- **Saved data entries**
::::::::::
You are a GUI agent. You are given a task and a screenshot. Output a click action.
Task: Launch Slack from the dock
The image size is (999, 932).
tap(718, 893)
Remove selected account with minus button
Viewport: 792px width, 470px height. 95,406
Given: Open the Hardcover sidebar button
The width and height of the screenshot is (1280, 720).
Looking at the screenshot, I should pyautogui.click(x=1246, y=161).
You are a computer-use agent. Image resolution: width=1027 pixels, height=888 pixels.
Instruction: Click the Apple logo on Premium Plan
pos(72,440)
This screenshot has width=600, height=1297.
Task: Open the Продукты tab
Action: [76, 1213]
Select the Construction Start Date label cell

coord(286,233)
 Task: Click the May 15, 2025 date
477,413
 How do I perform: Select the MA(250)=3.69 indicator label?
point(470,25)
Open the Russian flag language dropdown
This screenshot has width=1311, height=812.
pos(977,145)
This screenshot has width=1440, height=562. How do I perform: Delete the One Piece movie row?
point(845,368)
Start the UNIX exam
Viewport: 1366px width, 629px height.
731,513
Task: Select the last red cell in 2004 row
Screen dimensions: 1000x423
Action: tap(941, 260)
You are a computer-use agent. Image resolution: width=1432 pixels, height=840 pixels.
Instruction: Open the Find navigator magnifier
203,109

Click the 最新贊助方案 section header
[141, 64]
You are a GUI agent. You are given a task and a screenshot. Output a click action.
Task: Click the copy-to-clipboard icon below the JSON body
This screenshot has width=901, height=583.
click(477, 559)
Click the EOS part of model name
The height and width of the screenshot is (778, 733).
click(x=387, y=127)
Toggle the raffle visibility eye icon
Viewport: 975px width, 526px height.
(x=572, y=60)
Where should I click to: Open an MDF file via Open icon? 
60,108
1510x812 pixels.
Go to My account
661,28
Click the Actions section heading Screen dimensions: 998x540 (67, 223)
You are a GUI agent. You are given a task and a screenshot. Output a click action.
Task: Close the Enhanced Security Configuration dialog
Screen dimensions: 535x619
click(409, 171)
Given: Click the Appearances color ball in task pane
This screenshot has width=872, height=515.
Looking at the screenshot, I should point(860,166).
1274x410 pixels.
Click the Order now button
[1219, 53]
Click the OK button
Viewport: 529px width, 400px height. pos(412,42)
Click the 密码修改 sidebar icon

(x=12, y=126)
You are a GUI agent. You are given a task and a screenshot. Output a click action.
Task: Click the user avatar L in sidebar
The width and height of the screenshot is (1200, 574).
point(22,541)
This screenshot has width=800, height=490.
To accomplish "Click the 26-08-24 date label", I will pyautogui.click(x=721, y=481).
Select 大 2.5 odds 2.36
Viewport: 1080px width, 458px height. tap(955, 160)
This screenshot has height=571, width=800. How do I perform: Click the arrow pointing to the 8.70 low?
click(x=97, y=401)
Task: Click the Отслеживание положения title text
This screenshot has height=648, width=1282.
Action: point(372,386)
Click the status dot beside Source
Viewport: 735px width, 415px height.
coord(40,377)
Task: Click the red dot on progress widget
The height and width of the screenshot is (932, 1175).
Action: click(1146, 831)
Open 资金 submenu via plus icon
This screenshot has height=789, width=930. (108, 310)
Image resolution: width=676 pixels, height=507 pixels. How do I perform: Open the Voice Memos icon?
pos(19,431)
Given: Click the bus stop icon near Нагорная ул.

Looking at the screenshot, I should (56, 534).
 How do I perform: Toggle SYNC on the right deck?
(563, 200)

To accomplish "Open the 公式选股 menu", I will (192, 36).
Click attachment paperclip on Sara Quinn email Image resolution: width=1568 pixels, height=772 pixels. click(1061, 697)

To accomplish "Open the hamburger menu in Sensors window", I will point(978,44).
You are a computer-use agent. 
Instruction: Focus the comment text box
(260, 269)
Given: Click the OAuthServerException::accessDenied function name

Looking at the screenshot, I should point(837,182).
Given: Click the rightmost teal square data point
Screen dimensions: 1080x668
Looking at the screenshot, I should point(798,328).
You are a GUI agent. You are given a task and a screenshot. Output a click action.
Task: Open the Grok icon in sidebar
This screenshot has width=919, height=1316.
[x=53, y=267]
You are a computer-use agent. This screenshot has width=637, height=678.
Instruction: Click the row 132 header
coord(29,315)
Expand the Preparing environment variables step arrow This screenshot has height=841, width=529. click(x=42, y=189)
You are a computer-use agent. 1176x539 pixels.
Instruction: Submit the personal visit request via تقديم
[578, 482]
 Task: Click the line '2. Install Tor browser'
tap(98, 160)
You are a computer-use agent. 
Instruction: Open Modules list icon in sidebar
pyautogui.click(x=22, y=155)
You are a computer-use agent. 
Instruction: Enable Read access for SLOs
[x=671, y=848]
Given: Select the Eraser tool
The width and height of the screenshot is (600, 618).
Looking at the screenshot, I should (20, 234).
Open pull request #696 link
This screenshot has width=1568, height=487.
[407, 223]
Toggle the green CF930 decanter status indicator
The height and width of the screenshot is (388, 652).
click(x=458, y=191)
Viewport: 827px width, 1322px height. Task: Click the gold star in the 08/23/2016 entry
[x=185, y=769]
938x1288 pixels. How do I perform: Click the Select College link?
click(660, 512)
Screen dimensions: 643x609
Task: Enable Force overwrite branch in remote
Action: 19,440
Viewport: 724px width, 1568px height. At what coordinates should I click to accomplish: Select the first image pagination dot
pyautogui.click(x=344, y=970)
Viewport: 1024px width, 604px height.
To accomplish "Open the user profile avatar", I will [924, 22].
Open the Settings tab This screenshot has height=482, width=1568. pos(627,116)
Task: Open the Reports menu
::::::::::
- **EXERCISE OBJECTIVE**
Would you transcribe every entry exactly?

- **RESULT BELOW**
You are a GUI agent. You are given a task and a screenshot. Output a click action.
Task: Launch Slack from the dock
The image size is (999, 932).
tap(718, 893)
Remove selected account with minus button
Viewport: 792px width, 470px height. 95,406
Given: Open the Hardcover sidebar button
The width and height of the screenshot is (1280, 720).
Looking at the screenshot, I should pyautogui.click(x=1246, y=161).
You are a computer-use agent. Image resolution: width=1027 pixels, height=888 pixels.
Instruction: Click the Apple logo on Premium Plan
pos(72,440)
This screenshot has width=600, height=1297.
Task: Open the Продукты tab
Action: [76, 1213]
Select the Construction Start Date label cell

coord(286,233)
 Task: Click the May 15, 2025 date
477,413
 How do I perform: Select the MA(250)=3.69 indicator label?
point(470,25)
Open the Russian flag language dropdown
This screenshot has width=1311, height=812.
pos(977,145)
This screenshot has width=1440, height=562. How do I perform: Delete the One Piece movie row?
point(845,368)
Start the UNIX exam
Viewport: 1366px width, 629px height.
731,513
Task: Select the last red cell in 2004 row
Screen dimensions: 1000x423
Action: tap(941, 260)
You are a computer-use agent. Image resolution: width=1432 pixels, height=840 pixels.
Instruction: Open the Find navigator magnifier
203,109

Click the 最新贊助方案 section header
[141, 64]
You are a GUI agent. You are given a task and a screenshot. Output a click action.
Task: Click the copy-to-clipboard icon below the JSON body
This screenshot has width=901, height=583.
click(477, 559)
Click the EOS part of model name
The height and width of the screenshot is (778, 733).
click(x=387, y=127)
Toggle the raffle visibility eye icon
Viewport: 975px width, 526px height.
(x=572, y=60)
Where should I click to: Open an MDF file via Open icon? 
60,108
1510x812 pixels.
Go to My account
661,28
Click the Actions section heading Screen dimensions: 998x540 (67, 223)
You are a GUI agent. You are given a task and a screenshot. Output a click action.
Task: Close the Enhanced Security Configuration dialog
Screen dimensions: 535x619
click(409, 171)
Given: Click the Appearances color ball in task pane
This screenshot has width=872, height=515.
Looking at the screenshot, I should point(860,166).
1274x410 pixels.
Click the Order now button
[1219, 53]
Click the OK button
Viewport: 529px width, 400px height. pos(412,42)
Click the 密码修改 sidebar icon

(x=12, y=126)
You are a GUI agent. You are given a task and a screenshot. Output a click action.
Task: Click the user avatar L in sidebar
The width and height of the screenshot is (1200, 574).
point(22,541)
This screenshot has width=800, height=490.
To accomplish "Click the 26-08-24 date label", I will pyautogui.click(x=721, y=481).
Select 大 2.5 odds 2.36
Viewport: 1080px width, 458px height. tap(955, 160)
This screenshot has height=571, width=800. How do I perform: Click the arrow pointing to the 8.70 low?
click(x=97, y=401)
Task: Click the Отслеживание положения title text
This screenshot has height=648, width=1282.
Action: point(372,386)
Click the status dot beside Source
Viewport: 735px width, 415px height.
coord(40,377)
Task: Click the red dot on progress widget
The height and width of the screenshot is (932, 1175).
Action: click(1146, 831)
Open 资金 submenu via plus icon
This screenshot has height=789, width=930. (108, 310)
Image resolution: width=676 pixels, height=507 pixels. How do I perform: Open the Voice Memos icon?
pos(19,431)
Given: Click the bus stop icon near Нагорная ул.

Looking at the screenshot, I should (56, 534).
 How do I perform: Toggle SYNC on the right deck?
(563, 200)

To accomplish "Open the 公式选股 menu", I will (192, 36).
Click attachment paperclip on Sara Quinn email Image resolution: width=1568 pixels, height=772 pixels. click(1061, 697)

To accomplish "Open the hamburger menu in Sensors window", I will point(978,44).
You are a computer-use agent. 
Instruction: Focus the comment text box
(260, 269)
Given: Click the OAuthServerException::accessDenied function name

Looking at the screenshot, I should point(837,182).
Given: Click the rightmost teal square data point
Screen dimensions: 1080x668
Looking at the screenshot, I should point(798,328).
You are a GUI agent. You are given a task and a screenshot. Output a click action.
Task: Open the Grok icon in sidebar
This screenshot has width=919, height=1316.
[x=53, y=267]
You are a computer-use agent. This screenshot has width=637, height=678.
Instruction: Click the row 132 header
coord(29,315)
Expand the Preparing environment variables step arrow This screenshot has height=841, width=529. click(x=42, y=189)
You are a computer-use agent. 1176x539 pixels.
Instruction: Submit the personal visit request via تقديم
[578, 482]
 Task: Click the line '2. Install Tor browser'
tap(98, 160)
You are a computer-use agent. 
Instruction: Open Modules list icon in sidebar
pyautogui.click(x=22, y=155)
You are a computer-use agent. 
Instruction: Enable Read access for SLOs
[x=671, y=848]
Given: Select the Eraser tool
The width and height of the screenshot is (600, 618).
Looking at the screenshot, I should (20, 234).
Open pull request #696 link
This screenshot has width=1568, height=487.
[407, 223]
Toggle the green CF930 decanter status indicator
The height and width of the screenshot is (388, 652).
click(x=458, y=191)
Viewport: 827px width, 1322px height. Task: Click the gold star in the 08/23/2016 entry
[x=185, y=769]
938x1288 pixels. How do I perform: Click the Select College link?
click(660, 512)
Screen dimensions: 643x609
Task: Enable Force overwrite branch in remote
Action: 19,440
Viewport: 724px width, 1568px height. At what coordinates should I click to accomplish: Select the first image pagination dot
pyautogui.click(x=344, y=970)
Viewport: 1024px width, 604px height.
To accomplish "Open the user profile avatar", I will [924, 22].
Open the Settings tab This screenshot has height=482, width=1568. pos(627,116)
Task: Open the Reports menu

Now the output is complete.